Она все понимала, и страшилась, и береглась. Но что могла она сделать, когда он приблизился - такой наглый и всеведущий? Могла дать по лицу, обругать, могла просто развернуться и уйти... Но вместо этого стояла в отупении, и с отстраненным любопытством наблюдала, как жесткие глаза и пальцы ощупывали те места ее тела, которых с самого детства не касался чужой взгляд.
Их обвенчали сразу же, так что Эдик появился на свет, не нарушив сроков, установленных Творцом при начале мира и подтвержденных в XVI веке от рождества Христова Менно Симонсом - отцом-основателем менонитской общины святых.

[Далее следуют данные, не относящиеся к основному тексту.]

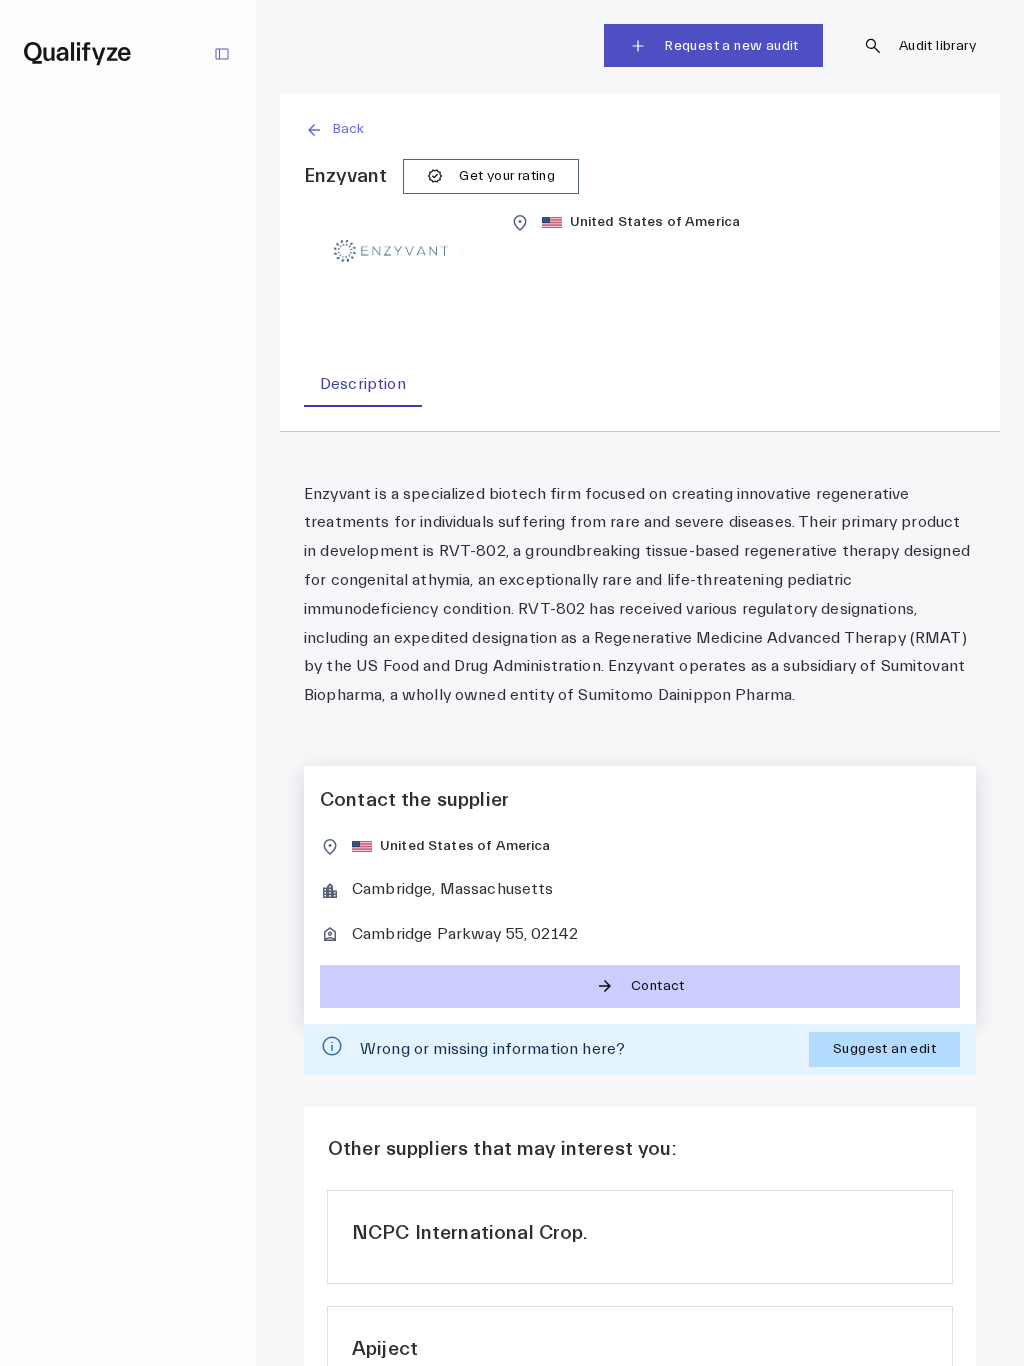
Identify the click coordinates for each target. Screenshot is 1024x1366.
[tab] (363, 384)
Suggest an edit (884, 1049)
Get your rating (507, 176)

Когда Эдику исполнился год, Оскар ушел из дома. Навсегда. Его извергли из общины, родня отвернулась от него. Отец, Генрих Яковлевич, узнав обо всем, спокойно сказал: "У меня больше нет сына. Но есть дочь и внук". Сказал и до самой смерти ни разу не сделал попытки увидеться с Оскаром. Зато он использовал любую возможность, чтобы приехать к Амалии в Сибирь, а каждое лето "дядя Генрих", как именовали его Клаасы, забирал внука на Украину.
Миг, которого Амалия Вольдемаровна со страхом ожидала, наступил, как и следовало, неожиданно:
- Мам, а почему тётя Аня каждый раз просит, чтобы Иисус исправил ее характер?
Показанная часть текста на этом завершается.